# 650b tires - Pari-Moto vs. GB Cyress



## laffeaux (Dec 12, 2001)

*650b tires - Pari-Moto vs. GB Cypress*

I've been riding a set of Pacenti 38mm Pari-Moto tires and enjoy how they ride. I don't have any real complaints. At the end of the month I'm planning a week long tour and want to carry an extra tire (or set of tires) with me as I'm guessing that finding 650b tires along the route will be next to impossible. There will be a support vehicle (camper) along with us so carrying the extra weight is not an issue.

I was planning on buying another Pari-Moto tire. However, after looking around I found the Grand Bois 32mm Cypress tire. They look interesting. Our route should be on paved road (although we're unsure how well they're paved), and I think that a 32mm tire would be plenty wide.

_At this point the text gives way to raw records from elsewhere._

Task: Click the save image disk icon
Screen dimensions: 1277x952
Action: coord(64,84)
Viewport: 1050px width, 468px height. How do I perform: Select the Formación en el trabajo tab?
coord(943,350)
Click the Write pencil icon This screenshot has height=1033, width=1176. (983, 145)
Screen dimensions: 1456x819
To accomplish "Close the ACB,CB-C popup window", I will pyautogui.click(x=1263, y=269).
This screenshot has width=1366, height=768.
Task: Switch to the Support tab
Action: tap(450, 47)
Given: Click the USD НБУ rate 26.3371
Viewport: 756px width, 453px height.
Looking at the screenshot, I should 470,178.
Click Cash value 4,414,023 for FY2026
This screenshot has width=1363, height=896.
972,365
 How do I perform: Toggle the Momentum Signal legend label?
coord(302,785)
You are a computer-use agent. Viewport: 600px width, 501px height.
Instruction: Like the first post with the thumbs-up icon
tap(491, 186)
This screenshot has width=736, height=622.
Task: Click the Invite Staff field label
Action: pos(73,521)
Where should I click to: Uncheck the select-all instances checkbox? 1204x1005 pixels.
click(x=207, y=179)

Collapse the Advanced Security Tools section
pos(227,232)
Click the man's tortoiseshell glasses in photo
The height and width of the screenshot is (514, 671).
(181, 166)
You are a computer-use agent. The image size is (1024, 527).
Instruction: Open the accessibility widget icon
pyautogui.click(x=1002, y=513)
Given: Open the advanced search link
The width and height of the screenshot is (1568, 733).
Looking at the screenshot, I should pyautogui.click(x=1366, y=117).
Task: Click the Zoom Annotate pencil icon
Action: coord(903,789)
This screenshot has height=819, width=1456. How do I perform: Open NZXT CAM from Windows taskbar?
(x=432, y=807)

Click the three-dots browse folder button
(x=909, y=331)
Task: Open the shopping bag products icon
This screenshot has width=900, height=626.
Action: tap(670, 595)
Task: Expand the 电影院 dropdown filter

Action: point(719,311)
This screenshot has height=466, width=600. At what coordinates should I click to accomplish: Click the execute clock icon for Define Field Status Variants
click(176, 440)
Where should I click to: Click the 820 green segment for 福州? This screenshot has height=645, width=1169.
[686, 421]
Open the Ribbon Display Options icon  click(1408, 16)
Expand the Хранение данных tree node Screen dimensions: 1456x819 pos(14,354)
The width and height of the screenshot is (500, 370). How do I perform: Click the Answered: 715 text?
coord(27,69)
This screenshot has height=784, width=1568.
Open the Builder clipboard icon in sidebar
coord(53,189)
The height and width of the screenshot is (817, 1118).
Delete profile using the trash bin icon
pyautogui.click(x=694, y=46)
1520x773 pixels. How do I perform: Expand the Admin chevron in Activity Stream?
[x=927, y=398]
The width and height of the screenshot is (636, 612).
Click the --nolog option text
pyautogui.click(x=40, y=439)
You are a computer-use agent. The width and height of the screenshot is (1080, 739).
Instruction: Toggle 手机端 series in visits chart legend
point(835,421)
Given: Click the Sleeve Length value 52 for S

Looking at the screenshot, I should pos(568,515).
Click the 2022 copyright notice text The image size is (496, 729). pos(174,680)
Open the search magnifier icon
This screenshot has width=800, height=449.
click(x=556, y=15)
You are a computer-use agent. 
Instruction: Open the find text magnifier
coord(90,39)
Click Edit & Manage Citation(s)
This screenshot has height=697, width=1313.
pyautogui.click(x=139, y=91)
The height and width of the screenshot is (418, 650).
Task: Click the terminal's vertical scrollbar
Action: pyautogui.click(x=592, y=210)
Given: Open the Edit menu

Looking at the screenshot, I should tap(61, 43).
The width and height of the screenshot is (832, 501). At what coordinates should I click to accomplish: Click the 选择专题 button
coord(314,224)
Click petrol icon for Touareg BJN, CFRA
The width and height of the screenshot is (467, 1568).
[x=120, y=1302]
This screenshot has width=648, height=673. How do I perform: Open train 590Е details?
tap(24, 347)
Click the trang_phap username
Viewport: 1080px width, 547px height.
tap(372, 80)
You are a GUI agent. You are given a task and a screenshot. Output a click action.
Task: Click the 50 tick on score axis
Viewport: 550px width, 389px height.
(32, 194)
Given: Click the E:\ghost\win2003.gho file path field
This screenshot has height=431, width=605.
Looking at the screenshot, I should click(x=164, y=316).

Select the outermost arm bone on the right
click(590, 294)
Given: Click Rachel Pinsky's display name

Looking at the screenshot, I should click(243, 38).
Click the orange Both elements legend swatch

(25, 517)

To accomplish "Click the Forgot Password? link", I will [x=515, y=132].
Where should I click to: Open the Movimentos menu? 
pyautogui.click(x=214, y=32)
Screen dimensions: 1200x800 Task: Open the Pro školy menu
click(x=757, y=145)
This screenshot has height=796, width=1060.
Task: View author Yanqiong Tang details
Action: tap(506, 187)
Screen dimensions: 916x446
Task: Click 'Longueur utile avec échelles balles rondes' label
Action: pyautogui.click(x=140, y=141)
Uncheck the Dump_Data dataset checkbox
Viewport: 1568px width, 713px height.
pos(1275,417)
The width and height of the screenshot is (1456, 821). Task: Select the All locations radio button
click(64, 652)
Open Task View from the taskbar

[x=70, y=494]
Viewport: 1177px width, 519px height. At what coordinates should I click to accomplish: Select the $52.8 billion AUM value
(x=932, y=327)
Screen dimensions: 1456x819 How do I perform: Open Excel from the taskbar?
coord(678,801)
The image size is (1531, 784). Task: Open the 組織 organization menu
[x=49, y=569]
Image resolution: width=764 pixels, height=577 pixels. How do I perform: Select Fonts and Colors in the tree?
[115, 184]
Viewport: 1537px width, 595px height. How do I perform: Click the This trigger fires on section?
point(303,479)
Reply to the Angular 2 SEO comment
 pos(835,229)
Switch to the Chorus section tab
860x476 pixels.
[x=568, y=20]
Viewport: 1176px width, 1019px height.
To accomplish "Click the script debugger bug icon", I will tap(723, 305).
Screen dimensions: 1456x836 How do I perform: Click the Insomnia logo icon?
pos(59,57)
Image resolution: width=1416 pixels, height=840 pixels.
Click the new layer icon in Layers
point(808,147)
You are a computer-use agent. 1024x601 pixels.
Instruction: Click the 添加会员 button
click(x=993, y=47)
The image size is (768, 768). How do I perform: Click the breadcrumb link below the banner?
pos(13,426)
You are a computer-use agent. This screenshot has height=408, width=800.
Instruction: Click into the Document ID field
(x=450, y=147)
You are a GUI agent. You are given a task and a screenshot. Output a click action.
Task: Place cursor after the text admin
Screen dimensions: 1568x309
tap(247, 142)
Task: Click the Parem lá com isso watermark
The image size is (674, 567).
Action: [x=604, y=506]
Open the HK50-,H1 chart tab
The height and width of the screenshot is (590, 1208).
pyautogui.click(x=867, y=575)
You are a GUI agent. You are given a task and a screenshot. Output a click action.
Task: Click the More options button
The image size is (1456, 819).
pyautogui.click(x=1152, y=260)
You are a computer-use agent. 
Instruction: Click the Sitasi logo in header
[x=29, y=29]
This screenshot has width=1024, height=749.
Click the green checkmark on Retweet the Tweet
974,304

Have any of you ridden both tires? How did they compare? I'm looking to cover ~100 miles per day for a week, so being comfortable is important, but keeping rolling resistance to a minimum is pretty important too. I'm wondering if the 6mm less tire on the Grand Bois tire is noticeable on a long ride.

Thanks for any info.


----------



## GRAVELBIKE (Sep 16, 2011)

Unfortunately, I haven't ridden the Cypress or Pari-Moto, but I've been pleased with the SOMA B-Line (which is basically a 650B Pasela).

Initial impressions here:
First Impressions: SOMA B-Line 650B Tire | GRAVELBIKE.com


----------



## Trower (Apr 28, 2009)

I would go for a Panaracer tire over a Grand Bois, Pan's are just reliable and tuff, but still offer low rolling resistance. The Pari-Moto is made by Pan, and if your looking to try a smaller tire give Rivendell's Maxy Fasty a try. Looks to be a Jack Brown in the 650B size. I love my Jack Browns and couldn't ask for a better tire, low rolling resistance, extreme flat resistance, and great grip. For a narrower tire I would give the Fasty a try, don't think it would sacrifice too much comfort.


----------



## laffeaux (Dec 12, 2001)

Thanks for the info. I ended up getting a spare Pari-Moto as buying one tire was cheaper than getting a pair of the smaller tires.

I've heard great reviews (on-line and locally) for the larger Grand Bois Hetre tire but little about the narrower Cyress. The Jack Brown looks like an interesting tire too.


----------